**Work to be completed:**
Count the lines in the data below that contain the word "width". Reply with only the number.

**Stored records:**
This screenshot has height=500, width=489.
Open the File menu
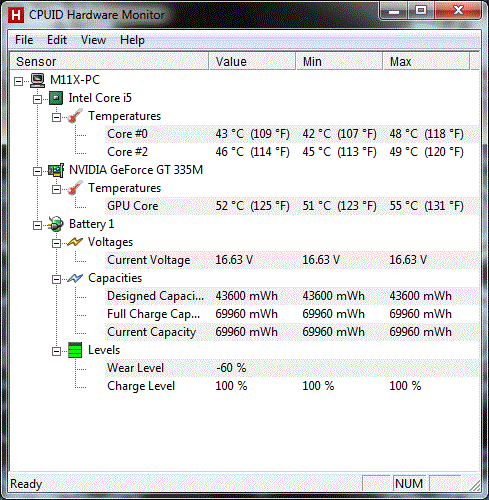pos(24,40)
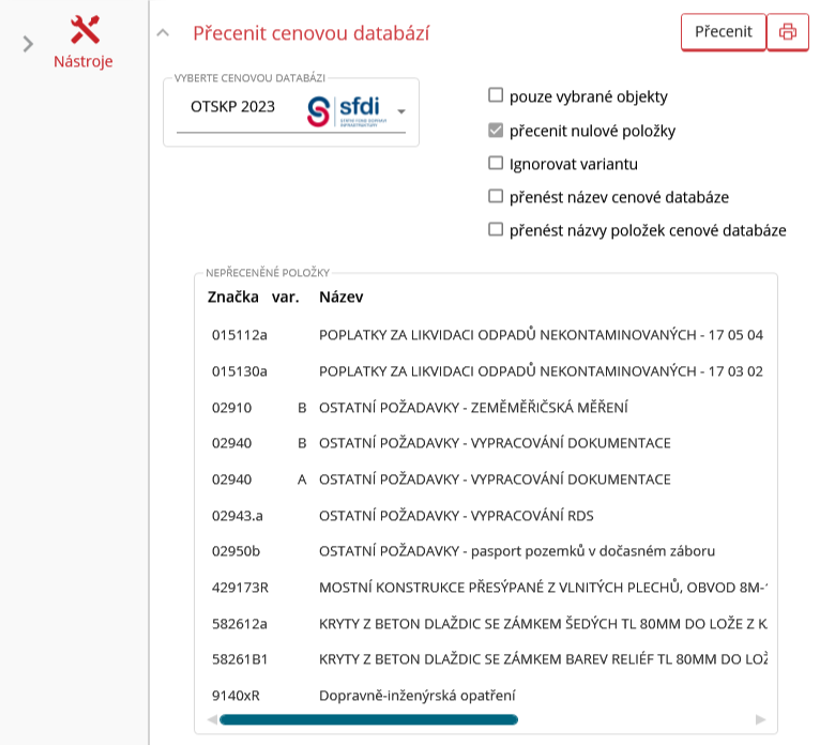
Task: Check the Ignorovat variantu option
Action: (x=495, y=163)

**Response:**
1